Lição #5: Envolva os críticos
“Nem todos vão concordar com as minhas ideias, e eu reconheço isso”, diz Gu, que usou o Twitter para postar suas projeções e análises. “Tento responder às pessoas o máximo que posso e defender o meu posicionamento, além de debater com elas. Isso força-o a pensar sobre quais são as suas premissas e por que acha que estão corretas”.
“Isso remete ao viés de confirmação”, alerta. “Se eu não for capaz de defender o meu posicionamento adequadamente, então é de facto a afirmação certa, e eu deveria mesmo estar a fazer essas afirmações? Isso ajuda-me a entender, ao me envolver com outras pessoas, como pensar sobre esses problemas. Quando outras pessoas apresentam evidências que contradizem os meus posicionamentos, devo ser capaz de reconhecer quando posso estar errado em algumas de minhas suposições. E isso de facto ajudou-me tremendamente a melhorar o meu modelo”.
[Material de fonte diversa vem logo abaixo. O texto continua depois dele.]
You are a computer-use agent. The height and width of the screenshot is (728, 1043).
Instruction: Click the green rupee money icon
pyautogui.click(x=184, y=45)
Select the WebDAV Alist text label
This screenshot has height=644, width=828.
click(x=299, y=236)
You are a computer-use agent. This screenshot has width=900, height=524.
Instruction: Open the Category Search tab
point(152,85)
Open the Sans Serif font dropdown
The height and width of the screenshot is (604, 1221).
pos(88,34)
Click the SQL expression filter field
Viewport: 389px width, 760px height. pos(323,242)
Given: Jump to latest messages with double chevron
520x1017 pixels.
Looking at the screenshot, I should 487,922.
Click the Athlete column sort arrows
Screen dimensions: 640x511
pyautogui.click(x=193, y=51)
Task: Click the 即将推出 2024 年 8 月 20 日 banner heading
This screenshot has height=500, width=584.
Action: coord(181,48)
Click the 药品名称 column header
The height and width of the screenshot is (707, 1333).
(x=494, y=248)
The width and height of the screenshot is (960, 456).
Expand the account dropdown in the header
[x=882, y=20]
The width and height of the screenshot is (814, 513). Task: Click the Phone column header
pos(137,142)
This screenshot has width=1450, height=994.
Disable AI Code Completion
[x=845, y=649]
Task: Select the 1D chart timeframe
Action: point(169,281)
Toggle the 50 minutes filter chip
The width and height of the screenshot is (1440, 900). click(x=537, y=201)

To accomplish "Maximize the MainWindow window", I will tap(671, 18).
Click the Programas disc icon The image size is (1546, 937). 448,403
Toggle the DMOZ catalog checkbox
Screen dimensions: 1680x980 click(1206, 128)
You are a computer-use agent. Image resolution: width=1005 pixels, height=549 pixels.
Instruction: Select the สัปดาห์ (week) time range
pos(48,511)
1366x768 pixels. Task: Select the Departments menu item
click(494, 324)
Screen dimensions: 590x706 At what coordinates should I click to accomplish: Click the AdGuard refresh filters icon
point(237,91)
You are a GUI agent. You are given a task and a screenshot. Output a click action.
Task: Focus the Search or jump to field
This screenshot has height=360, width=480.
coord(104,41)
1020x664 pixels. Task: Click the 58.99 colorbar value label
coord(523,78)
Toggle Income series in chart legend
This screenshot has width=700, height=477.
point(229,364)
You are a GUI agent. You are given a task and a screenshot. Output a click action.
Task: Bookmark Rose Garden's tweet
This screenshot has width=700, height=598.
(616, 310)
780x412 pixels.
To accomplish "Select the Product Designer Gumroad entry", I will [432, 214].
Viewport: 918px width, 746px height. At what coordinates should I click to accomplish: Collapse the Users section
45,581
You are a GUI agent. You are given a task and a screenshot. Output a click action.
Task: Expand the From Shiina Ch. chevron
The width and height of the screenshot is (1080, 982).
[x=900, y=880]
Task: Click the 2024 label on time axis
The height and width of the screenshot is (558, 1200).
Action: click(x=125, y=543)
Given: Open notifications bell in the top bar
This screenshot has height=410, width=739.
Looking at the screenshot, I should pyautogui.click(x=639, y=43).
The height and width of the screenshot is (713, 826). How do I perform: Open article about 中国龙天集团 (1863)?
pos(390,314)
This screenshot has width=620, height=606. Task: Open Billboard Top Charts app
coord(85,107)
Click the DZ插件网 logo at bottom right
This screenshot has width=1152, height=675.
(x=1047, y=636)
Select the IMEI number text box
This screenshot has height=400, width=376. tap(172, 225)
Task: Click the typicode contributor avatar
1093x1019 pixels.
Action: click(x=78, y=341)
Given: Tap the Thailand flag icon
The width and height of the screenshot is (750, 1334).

Lição #6: Exercite o ceticismo saudável
“Agora sou muito mais cético em relação à ciência — e isso não é mau”, diz Gu. “Penso ser importante questionar sempre os resultados, mas de forma saudável. É uma linha ténue. Porque muitas pessoas simplesmente rejeitam a ciência, e essa também não é a maneira de proceder”.
“Mas eu acho que também é importante não apenas confiar cegamente na ciência”, continua. “Os cientistas não são perfeitos.” É apropriado, diz, se algo não parece certo, fazer perguntas e encontrar explicações. “É importante ter perspectivas diferentes. Se há algo que aprendemos no ano passado, é que ninguém está 100% certo o tempo todo”.
“Não posso falar por todos os cientistas, mas o meu trabalho é isolar todo o ruído e chegar à verdade”, diz ele. “Não estou a dizer que fui perfeito no ano passado. Eu estive errado muitas vezes. Mas acho que todos nós podemos aprender a abordar a ciência como um método de encontrar a verdade, ao invés de encará-la como a própria verdade”.